* Required action
Quote the rows below verbatim, starting with the first line and continuing through the line that contains "Looking at the".

- - -

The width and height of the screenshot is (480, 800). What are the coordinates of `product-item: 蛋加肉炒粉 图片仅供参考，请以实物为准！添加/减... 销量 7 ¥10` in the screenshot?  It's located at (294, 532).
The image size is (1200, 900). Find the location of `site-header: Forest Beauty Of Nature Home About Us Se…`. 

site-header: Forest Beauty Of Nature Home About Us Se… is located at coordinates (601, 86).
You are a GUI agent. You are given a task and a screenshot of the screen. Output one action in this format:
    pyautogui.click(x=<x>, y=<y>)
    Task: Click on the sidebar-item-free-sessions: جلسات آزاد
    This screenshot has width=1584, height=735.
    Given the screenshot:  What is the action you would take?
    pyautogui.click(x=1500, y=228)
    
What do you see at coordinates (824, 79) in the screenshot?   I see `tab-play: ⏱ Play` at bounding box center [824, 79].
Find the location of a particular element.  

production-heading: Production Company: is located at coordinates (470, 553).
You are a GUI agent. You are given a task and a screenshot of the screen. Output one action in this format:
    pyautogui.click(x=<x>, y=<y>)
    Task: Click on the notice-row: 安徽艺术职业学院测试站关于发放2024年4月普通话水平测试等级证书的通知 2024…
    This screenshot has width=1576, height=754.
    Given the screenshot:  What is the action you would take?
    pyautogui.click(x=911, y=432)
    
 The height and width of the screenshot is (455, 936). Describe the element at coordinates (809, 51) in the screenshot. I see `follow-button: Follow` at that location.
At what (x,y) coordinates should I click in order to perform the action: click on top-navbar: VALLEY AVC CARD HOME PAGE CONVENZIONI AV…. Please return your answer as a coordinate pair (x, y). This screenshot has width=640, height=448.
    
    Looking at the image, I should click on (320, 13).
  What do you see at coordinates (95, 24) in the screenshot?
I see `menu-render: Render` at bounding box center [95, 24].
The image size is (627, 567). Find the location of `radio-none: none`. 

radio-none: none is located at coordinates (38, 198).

- - -

* Response
The width and height of the screenshot is (480, 800). What are the coordinates of `product-item: 蛋加肉炒粉 图片仅供参考，请以实物为准！添加/减... 销量 7 ¥10` in the screenshot?  It's located at (294, 532).
The image size is (1200, 900). Find the location of `site-header: Forest Beauty Of Nature Home About Us Se…`. 

site-header: Forest Beauty Of Nature Home About Us Se… is located at coordinates (601, 86).
You are a GUI agent. You are given a task and a screenshot of the screen. Output one action in this format:
    pyautogui.click(x=<x>, y=<y>)
    Task: Click on the sidebar-item-free-sessions: جلسات آزاد
    This screenshot has width=1584, height=735.
    Given the screenshot:  What is the action you would take?
    pyautogui.click(x=1500, y=228)
    
What do you see at coordinates (824, 79) in the screenshot?   I see `tab-play: ⏱ Play` at bounding box center [824, 79].
Find the location of a particular element.  

production-heading: Production Company: is located at coordinates (470, 553).
You are a GUI agent. You are given a task and a screenshot of the screen. Output one action in this format:
    pyautogui.click(x=<x>, y=<y>)
    Task: Click on the notice-row: 安徽艺术职业学院测试站关于发放2024年4月普通话水平测试等级证书的通知 2024…
    This screenshot has width=1576, height=754.
    Given the screenshot:  What is the action you would take?
    pyautogui.click(x=911, y=432)
    
 The height and width of the screenshot is (455, 936). Describe the element at coordinates (809, 51) in the screenshot. I see `follow-button: Follow` at that location.
At what (x,y) coordinates should I click in order to perform the action: click on top-navbar: VALLEY AVC CARD HOME PAGE CONVENZIONI AV…. Please return your answer as a coordinate pair (x, y). This screenshot has width=640, height=448.
    
    Looking at the image, I should click on (320, 13).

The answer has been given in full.